Um jogador batizou seu filho dentro da Taça. Ela foi levada ao topo de uma montanha (Monte Fisher, na Columbia Britânica), e até viajou para Rússia e Japão. Três funcionários do Hall da Fama viajaram com a taça para manter sua segurança. |
Os jogadores gravam seus nomes nos anéis de prata na parte de baixo da taça. Demoram 13 anos para preencher um anel, e chega um ponto que o anel do topo, o mais velho, é removido e colocado no Hall of Fame (Galeria da Fama).
A Taça Stanley que os times carregam no gelo quando vencem o campeonato da NHL não é a Taça Stanley original. Em 1969, os oficiais da liga perceberam que o troféu de 78 anos do Lorde Stanley estava ficando frágil. Preocupados com um possível estrago, eles encomendaram uma réplica exata. A taça original foi aposentada e a réplica é usada hoje em dia.

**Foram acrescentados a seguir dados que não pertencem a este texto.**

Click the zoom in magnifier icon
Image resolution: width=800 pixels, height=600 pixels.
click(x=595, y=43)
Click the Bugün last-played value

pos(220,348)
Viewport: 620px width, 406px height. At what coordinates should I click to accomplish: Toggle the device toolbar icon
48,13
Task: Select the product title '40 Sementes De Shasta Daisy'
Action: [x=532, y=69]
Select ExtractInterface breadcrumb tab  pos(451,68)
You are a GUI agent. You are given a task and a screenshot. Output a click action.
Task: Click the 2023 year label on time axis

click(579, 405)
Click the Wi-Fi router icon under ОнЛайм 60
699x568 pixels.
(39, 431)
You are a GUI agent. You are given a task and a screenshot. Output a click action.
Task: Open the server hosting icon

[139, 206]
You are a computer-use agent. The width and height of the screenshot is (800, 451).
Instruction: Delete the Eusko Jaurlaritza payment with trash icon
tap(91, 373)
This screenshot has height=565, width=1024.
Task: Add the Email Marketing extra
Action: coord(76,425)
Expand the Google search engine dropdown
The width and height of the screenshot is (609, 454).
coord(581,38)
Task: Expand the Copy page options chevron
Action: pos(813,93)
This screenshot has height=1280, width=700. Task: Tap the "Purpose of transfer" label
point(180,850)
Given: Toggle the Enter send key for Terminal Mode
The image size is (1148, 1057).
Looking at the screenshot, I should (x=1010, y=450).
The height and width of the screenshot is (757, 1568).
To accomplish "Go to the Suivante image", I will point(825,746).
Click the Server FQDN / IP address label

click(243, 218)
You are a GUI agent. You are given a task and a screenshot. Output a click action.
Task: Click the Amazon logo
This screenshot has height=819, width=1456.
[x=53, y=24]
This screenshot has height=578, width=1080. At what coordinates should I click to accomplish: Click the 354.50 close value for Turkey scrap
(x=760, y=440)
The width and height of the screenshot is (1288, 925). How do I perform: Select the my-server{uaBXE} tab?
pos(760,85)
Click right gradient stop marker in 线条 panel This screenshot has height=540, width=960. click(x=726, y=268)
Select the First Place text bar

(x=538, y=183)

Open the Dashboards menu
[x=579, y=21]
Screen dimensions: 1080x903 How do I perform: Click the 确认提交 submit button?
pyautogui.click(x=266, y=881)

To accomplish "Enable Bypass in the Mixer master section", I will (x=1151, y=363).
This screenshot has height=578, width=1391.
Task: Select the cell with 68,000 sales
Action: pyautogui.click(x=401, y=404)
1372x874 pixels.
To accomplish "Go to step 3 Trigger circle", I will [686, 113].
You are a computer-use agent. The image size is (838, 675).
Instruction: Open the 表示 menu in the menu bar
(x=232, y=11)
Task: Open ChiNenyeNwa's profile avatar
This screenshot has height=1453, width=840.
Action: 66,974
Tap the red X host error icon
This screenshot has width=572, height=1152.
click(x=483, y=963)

Se você já esteve no Hockey Hall of Fame (em inglês) (Galeria da Fama do Hóquei) em Toronto, Ontário, para ver a Taça Stanley, você pode não ter visto a Taça verdadeira. Cada ano, todos os jogadores dos times que venceram a Taça podem passar um dia com o troféu. A taça, ainda, viaja 250 dias por ano para eventos de caridade e atividades promocionais da NHL. Quando a taça está fora, uma outra réplica toma seu lugar na galeria. Como notar a diferença? A taça verdadeira tem uma dúzia de nomes escritos errados, como o nome do goleiro Jacques Plante e a palavra Boston na gravação de 1972. Todos os erros estão corrigidos na réplica.